- _Supplied passage_:
☆ ☆ ☆

A $112,000 grant went to Petaluma’s homeless shelter, the Mary Isaak Center, last year along with $45,000 for Catholic Charities’ homeless services center in Santa Rosa.

Block grants have for years been “an important part of the social safety net,” said John Haig, assistant executive director of the Sonoma County Community Development Commission, which administers block grants.

The county is anticipating another $1.65 million from HUD this year, he said.

Santa Rosa expects repeat funding of $1.3 million this year, said Dave Guhin, director of housing and community services.

The city awards nearly $200,000 to Catholic Charities homeless shelter services and applies to remainder to rehabilitation of existing housing or purchase of land for new housing for low-income families, he said.

Trump’s budget would eliminate funding for nearly 20 small independent agencies, including the Corporation for Public Broadcasting and the Legal Services Corporation.

Legal Aid of Sonoma County gets no funding from that umbrella entity but would suffer from its absence because of “increased competition (among legal aid organizations) for remaining resources,” such as State Bar of California funds, said Ronit Rubinoff, the local agency’s executive director. California already has one of the nation’s largest “justice gaps,” with one legal aid attorney for every 8,000 low-income people eligible for their services, she said.

Legal Aid assists people dealing with elder abuse, child abuse and domestic abuse and helps low-income people fight evictions and other disputes with landlords.

“The priorities (in Trump’s budget) are black and white,” Rubinoff said, calling the spending plan “an out-and-out assault on people of color, women and immigrants.”

KRCB, the county’s public broadcasting station, stands to lose $550,000 this year - about 20 percent of its budget - if the national corporation is defunded, said Nancy Dobbs, the president and CEO.

☆ ☆ ☆

- _Dataset content_:
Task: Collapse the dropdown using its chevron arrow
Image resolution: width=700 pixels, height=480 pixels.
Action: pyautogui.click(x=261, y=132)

☆ ☆ ☆

- _Exercise brief_: Please answer from the news excerpt on federal funding in Sonoma County: how much does KRCB stand to lose this year if the national corporation is defunded?

- _Answer space_: $550,000, about 20 percent of its budget.